Why would distributing via Google Play be more secure than distributing APKs?

One of the best security practices is keeping your software up to date. With the Google Play Store, you can set your installed apps to update automatically (if this isn't already set by default).

To keep manually downloaded apps up to date, you would have to download their APKs every time their developers publish a new version. To do this, you would probably have to subscribe to a newsletter or RSS feed, and check your email/RSS reader regularly for updates. This might be an acceptable setup for a couple of apps, but this will become troublesome as the number of your apps increases. Not to mention, you'll probably have to check the signatures/checksums of the apps one by one to verify their integrity.
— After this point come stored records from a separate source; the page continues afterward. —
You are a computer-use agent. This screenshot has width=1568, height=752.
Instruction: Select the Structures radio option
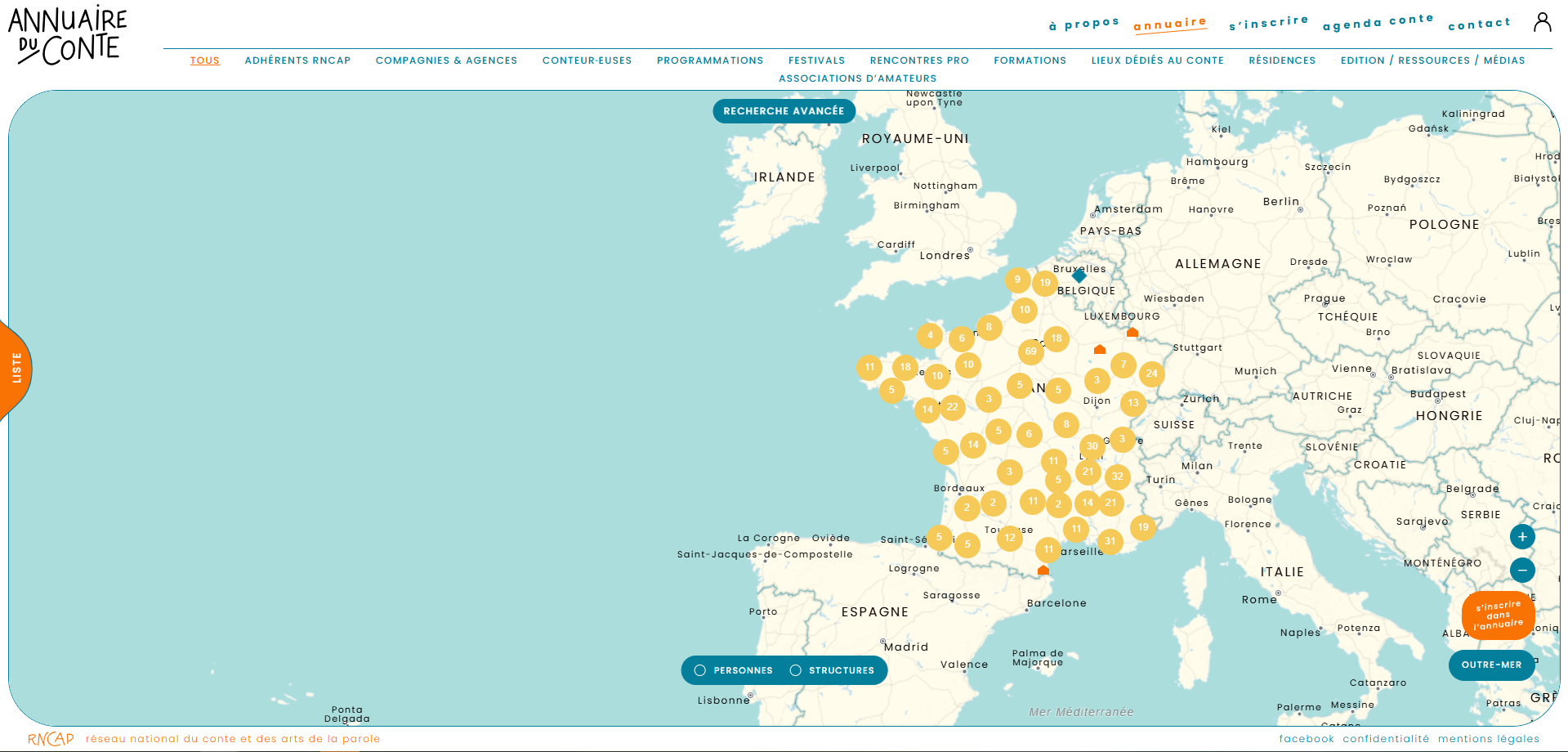point(795,670)
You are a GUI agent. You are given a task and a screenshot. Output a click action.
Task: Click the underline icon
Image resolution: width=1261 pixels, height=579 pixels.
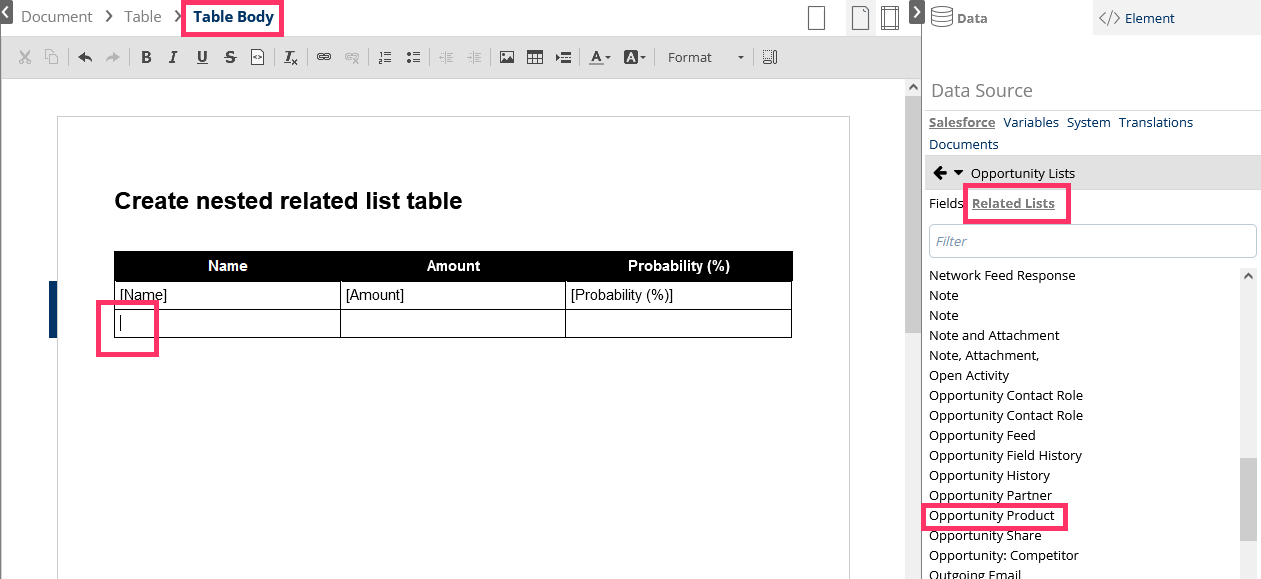[x=202, y=58]
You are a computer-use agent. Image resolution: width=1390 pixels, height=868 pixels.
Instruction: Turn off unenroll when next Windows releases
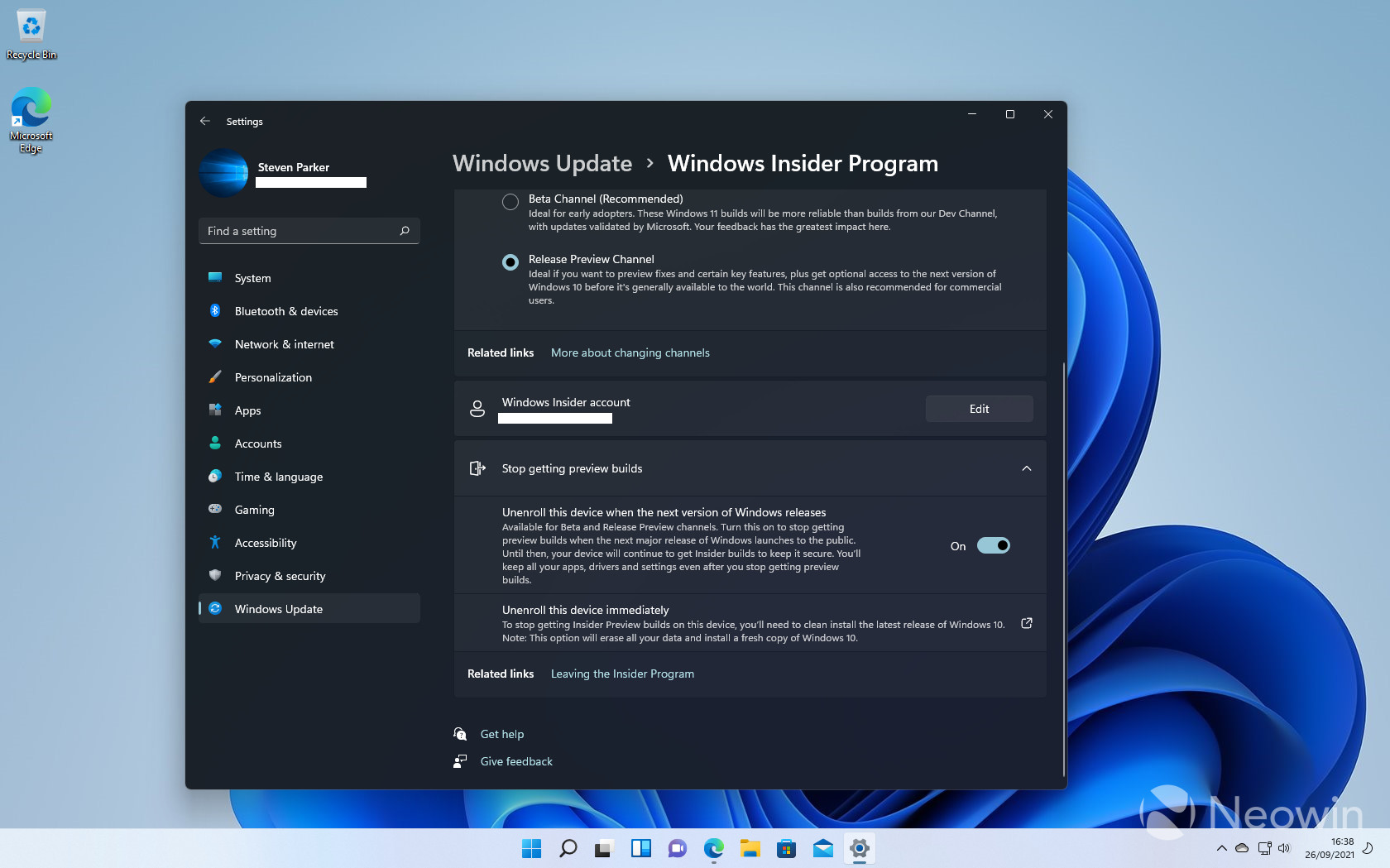(x=994, y=545)
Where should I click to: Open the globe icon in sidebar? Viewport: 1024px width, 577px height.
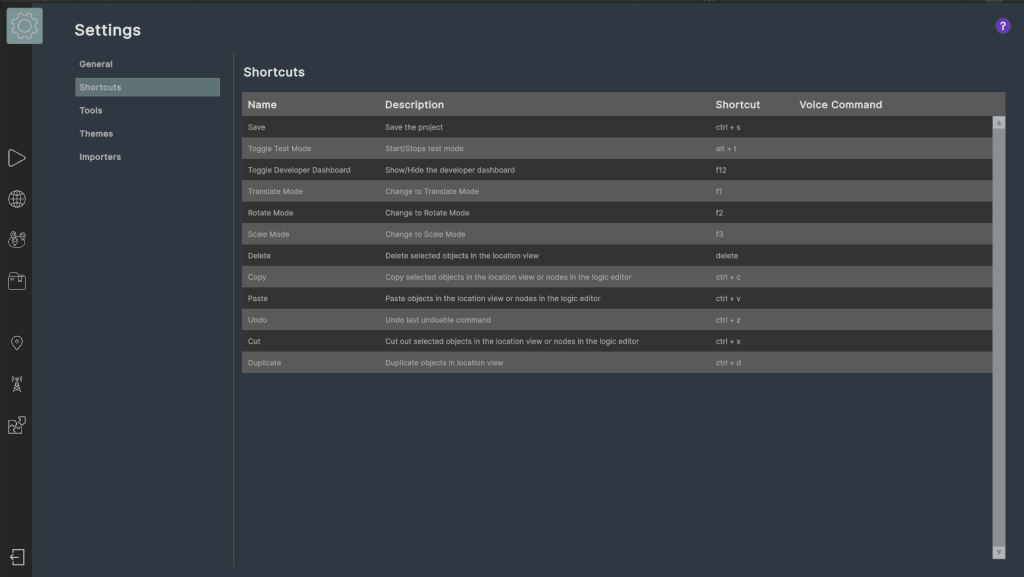[x=17, y=199]
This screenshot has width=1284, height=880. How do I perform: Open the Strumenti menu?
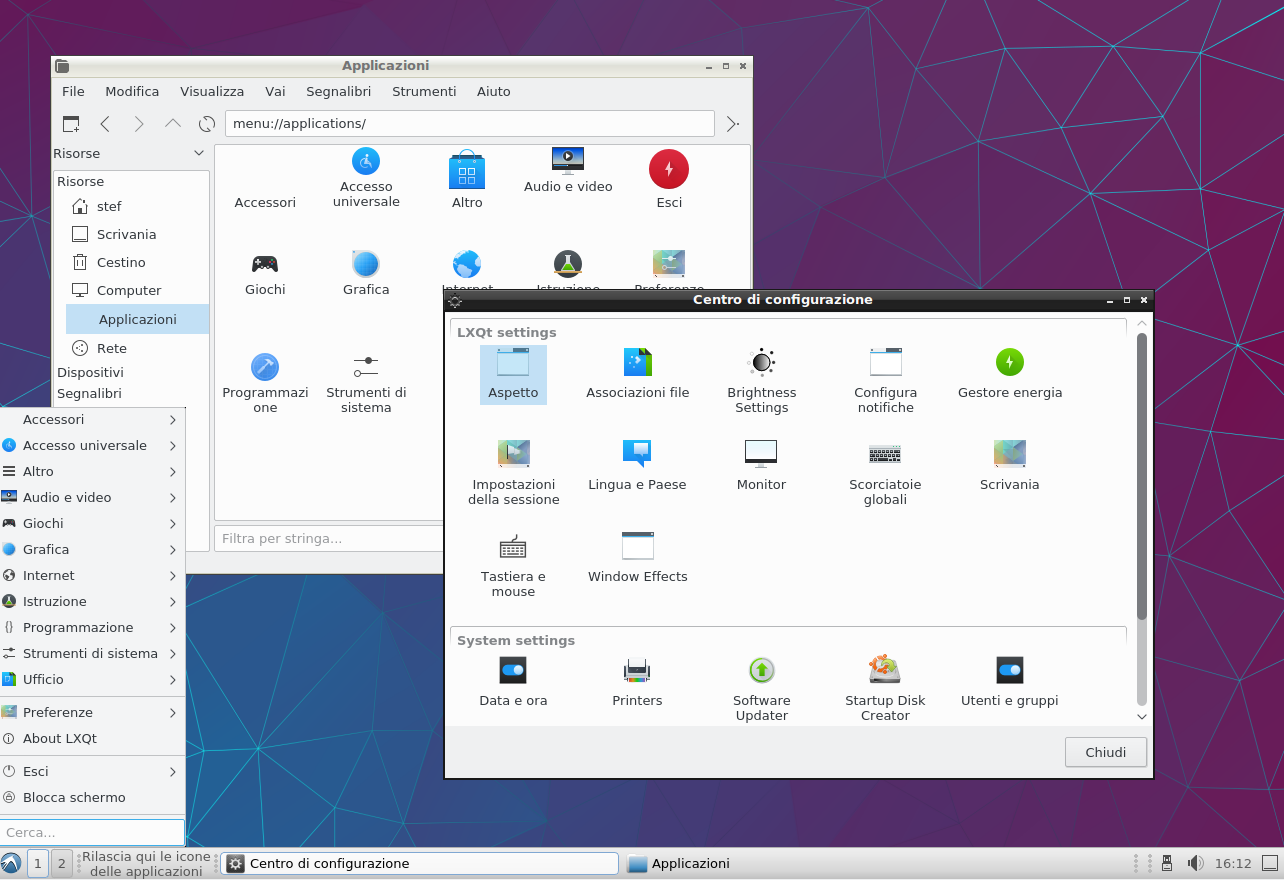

First and foremost, publishing an APK on your website encourages bad security practices on the user's part. In my opinion you should be encouraging the average user to trust only the Google Play Store for the following reasons:

  • Downloading APK's from a website requires the user to confirm the source is secure and legitimate, or test the APK to make sure it's safe. In practice, many users just rely on Google Play Protect to catch malicious apps and risk getting infected with trojans like Googlian or this fake Google Chrome
  • Not using the Google Play store makes it harder to keep apps up to date. If a security bug is found in your code, or a shared library needs a security patch, how are you going to make sure all users know about the update? Side-loaded apps don't update in the Play Store. Providing a notification to the user and especially forcing them to update isn't simple either.
  • Side-loading, or installing apps from sources other than Google Play, requires changing your security settings to enable side-loading. This opens up users to accidentally side-loading malware if they aren't careful, including through other channels like malvertising. In Android Oreo this permission is a little more complex, but you can still open up users to side-loading through malvertising.

Second, your website is presumably less secure than Google's app store. If an attacker compromises your website (or redirects users to their servers by using a MITM or DNS poisoning attack) they could trick users into installing a compromised version of the APK. Posting the hash of the APK or your developer signature won't help here since they could change that part of the website as well (checksums offer very limited security protection, and signatures are mostly for developer authentication and nonrepudiation). Depending on how secure your website is, this may not be a large and realistic threat. Typically, compromised sites instead not-so-subtly encourage downloading generic malware apps under the guise of Adobe flash, a browser update, etc (like this example).

Third, your website could be phished or spoofed. Hackers have been known to make banking websites that look legitimate, post links to them or SEO-optimize them, and plant fake banking apps with malware on the spoofed site (source) . This goes along with my earlier point that you should be encouraging your average user to trust only the Google Play store.

Note: I intentionally focused on the security issues at play here, rather than the significant usability and convenience issues.

Edit: this answer is no longer correct thanks to the replacement of Google Bouncer with Android Play Protect


When you use Google Play to distribute your app, you declare that you comply with Google's Content Policy, which means that the app is safer for the end users in many ways, including some security restrictions. The end users know that Google screens all apps that are uploaded to the Play Store, and methodically removes ones that don't follow the rules, or simply misbehave.

On Play Store, the users can reliably check the permissions your app is going to request, and see other user's complaints, not filtered by your PR.

To use your independent distribution channel, they must reach the "enable Unknown sources" toggle which is placed in "Security Settings" section. It is dangerous to leave this toggle enabled, because some malware uses this channel of distribution, too.

The App Security Improvement Program can help an indie developer, too, to avoid some risks, e.g. it will warn the dev if some deprecated library or unsafe implementation is detected.

It is important to understand, though, that using Play Store does not make your app less vulnerable for piracy, it still can be stolen, reverse engineered, and even uploaded to the same Play Store by a malicious party under a different name.

UPDATE: here are some security restrictions imposed by Google Play developer policies:

The following are explicitly prohibited:

  • Viruses, trojan horses, malware, spyware or any other malicious software.
  • Apps that link to or facilitate the distribution or installation of malicious software.
  • Apps or SDKs that download executable code, such as dex files or native code, from a source other than Google Play.
  • Apps that introduce or exploit security vulnerabilities.
  • Apps that steal a user’s authentication information (such as usernames or passwords) or that mimic other apps or websites to trick users into disclosing personal or authentication information.
  • Apps that install other apps on a device without the user’s prior consent.
  • Apps designed to secretly collect device usage, such as commercial spyware apps.